EXPLAINER: Big Data

The information landscape is undergoing a significant shift and extracting the full potential of this trend will need an effective management and analysis strategy.

Big Data, as the name suggests, is about making sense out of extremely large sets of data. It is set to change the information landscape and, for those who embrace it, will provide strong competitive advantage and insight previously impossible.

Every day, organisations are producing and capturing enormous amounts of information about their customers, suppliers, and operations.   As well as the size of the datasets, big data is increasing the type of datasets that can be added to the mix so that the information now available from multimedia, smart phones and social networking sites may be collected stored and analysed. We are faced with more potential information than ever before.

Gartner analysts claim that information volume is growing at a minimum rate of 59 percent annually . IDC’s latest Digital Universe study estimated that the total volume of data being stored in the world will reach 35 zettabytes by 2020  (one zettabyte equals one trillion gigabytes).

The value in Big Data is that it allows us to access and use these highly valuable, large scale data sets for increasingly sophisticated analysis and strategic direction for businesses. Decisions can be made by reviewing all of the facts, not just a sample or an aggregation.

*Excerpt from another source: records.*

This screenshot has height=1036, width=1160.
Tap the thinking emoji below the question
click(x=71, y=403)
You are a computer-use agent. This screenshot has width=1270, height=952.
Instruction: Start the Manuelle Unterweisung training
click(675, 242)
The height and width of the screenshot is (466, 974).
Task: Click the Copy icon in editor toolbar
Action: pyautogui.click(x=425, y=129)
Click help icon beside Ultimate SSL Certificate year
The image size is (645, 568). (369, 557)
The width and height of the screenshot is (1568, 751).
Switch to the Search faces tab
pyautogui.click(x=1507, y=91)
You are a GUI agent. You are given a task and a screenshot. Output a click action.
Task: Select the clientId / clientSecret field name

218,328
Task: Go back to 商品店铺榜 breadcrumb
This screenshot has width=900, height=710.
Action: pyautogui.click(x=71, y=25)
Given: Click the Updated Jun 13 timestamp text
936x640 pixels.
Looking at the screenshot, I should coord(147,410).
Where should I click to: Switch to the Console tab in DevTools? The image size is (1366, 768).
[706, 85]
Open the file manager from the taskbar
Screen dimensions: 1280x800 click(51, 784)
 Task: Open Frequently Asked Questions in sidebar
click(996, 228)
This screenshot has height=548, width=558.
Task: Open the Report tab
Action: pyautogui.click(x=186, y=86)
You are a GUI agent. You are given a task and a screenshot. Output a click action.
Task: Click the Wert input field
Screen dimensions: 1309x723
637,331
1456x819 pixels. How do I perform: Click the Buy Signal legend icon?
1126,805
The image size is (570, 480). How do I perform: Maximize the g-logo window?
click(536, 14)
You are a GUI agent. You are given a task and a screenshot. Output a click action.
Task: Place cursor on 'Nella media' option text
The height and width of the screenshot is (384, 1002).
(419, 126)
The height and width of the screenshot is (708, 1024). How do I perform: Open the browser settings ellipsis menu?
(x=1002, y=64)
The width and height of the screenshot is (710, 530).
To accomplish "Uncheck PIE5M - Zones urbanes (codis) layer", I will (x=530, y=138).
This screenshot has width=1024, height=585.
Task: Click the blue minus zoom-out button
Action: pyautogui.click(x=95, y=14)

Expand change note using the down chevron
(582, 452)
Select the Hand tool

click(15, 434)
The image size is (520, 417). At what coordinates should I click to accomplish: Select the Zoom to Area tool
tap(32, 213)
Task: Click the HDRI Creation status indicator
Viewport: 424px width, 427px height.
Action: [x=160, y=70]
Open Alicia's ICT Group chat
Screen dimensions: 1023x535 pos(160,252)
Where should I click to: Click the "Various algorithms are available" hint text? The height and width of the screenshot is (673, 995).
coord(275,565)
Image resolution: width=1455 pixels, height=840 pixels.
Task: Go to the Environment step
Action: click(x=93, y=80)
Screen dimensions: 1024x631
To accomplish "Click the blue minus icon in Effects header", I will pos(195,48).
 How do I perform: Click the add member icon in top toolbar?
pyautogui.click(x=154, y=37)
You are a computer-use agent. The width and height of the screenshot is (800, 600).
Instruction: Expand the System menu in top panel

Information will no longer be just stored and archived to tape, aggregated to a manageable size or simply thrown away due to the inability of current data warehousing solutions to cope.

Who benefits from Big Data?

Organisations with truly enormous datasets in highly competitive markets will benefit the most from Big Data technology.

Telecommunications companies can bring together and analyse data from web logs and call records that will allow them to reduce churn, manage risk, predict consumer behaviour and support long term strategic thinking.

In the finance industry, global credit card companies can use Big Data to analyse consumer behaviour and fraud activity, and international trading exchanges can look at risk, fraud and money laundering through pattern analysis across all trades.

Government agencies across the world have already begun to embrace Big Data for its ability to better manage risk, improve public services, drive policy decisions and develop strategic direction.

Retailers, organisations in the energy and manufacturing industry and those in the sciences will benefit greatly from the advantages delivered by Big Data.

The technology behind Big Data

Big Data tools are characterised by open source technologies, often originating from communities of the smartest people from large web players such as Facebook, Yahoo or Google. 

The most widely accepted Big Data tool is Hadoop, an open source technology. Hadoop is intended to ease the complexities of performing large-scale batch operations on data and is managed within the Apache project framework; it will provide the basic tools needed for Big Data projects. Hadoop is redundant and reliable; it doesn’t stop or lose data even in the event of hardware failure as the data is replicated in multiple locations.

The major BI vendors are announcing support for, or solutions using, Big Data technology based on Hadoop.

A matter of cost

Big Data technology complements any existing investment in data warehouse technology.

Building large data lakes is minimal in terms of toolsets – storage is now so cheap, it’s almost free. Hadoop also means that those embracing Big Data face inexpensive hardware costs to build scale as needed.

When looking at long term hardware requirements, organisations will need to rely less on small numbers of large machines and look more at large numbers of commodity hardware or cloud resources. 

A good option is to buy capacity from small standard units; Infrastructure as a Service (IaaS) vendors and cloud resources provide massive time-to-market and timeliness advantages to those organisations capable of taking advantage.

Considerations for Big Data adoption

As with any new technology, there are a number of considerations to review before incorporating Big Data into a BI program.

Skills are critical. Big Data adoption will need people with a very specific skill set; those who can manage large, distributed data sets and the hardware that comes with it. It also requires people who can make sense of the data and can put that into a business context; think data scientists as opposed to the data analysts and data miners of today.

Managing expectations is a vital element. Proof of concept will only be seen at scale; the benefits of Big Data will kick in at the multi-Terabyte and Petabyte range, not on a couple of laptops. Similarly, it’s important to note that Big Data is good for large scale analytics and long term strategic direction. It won’t deliver monthly management reporting or ad-hoc queries over structured data.

A final note

As the amount of data available continues to grow rapidly, businesses that fail to develop the skills and resources to manage and analyse it will find themselves at a competitive disadvantage.

Successful business intelligence projects will need to consider Big Data as part of their data landscape for the value that it delivers. More and more organisations will look toward statistics and data mining to set strategic direction and gain greater insights to stay ahead of the pack.

Big Data will help organisations better manage risk and improve the customer experience, fundamentally changing the way information is managed and used.

Cameron Wall is managing partner of business intelligence consulting firm C3 Business Solutions.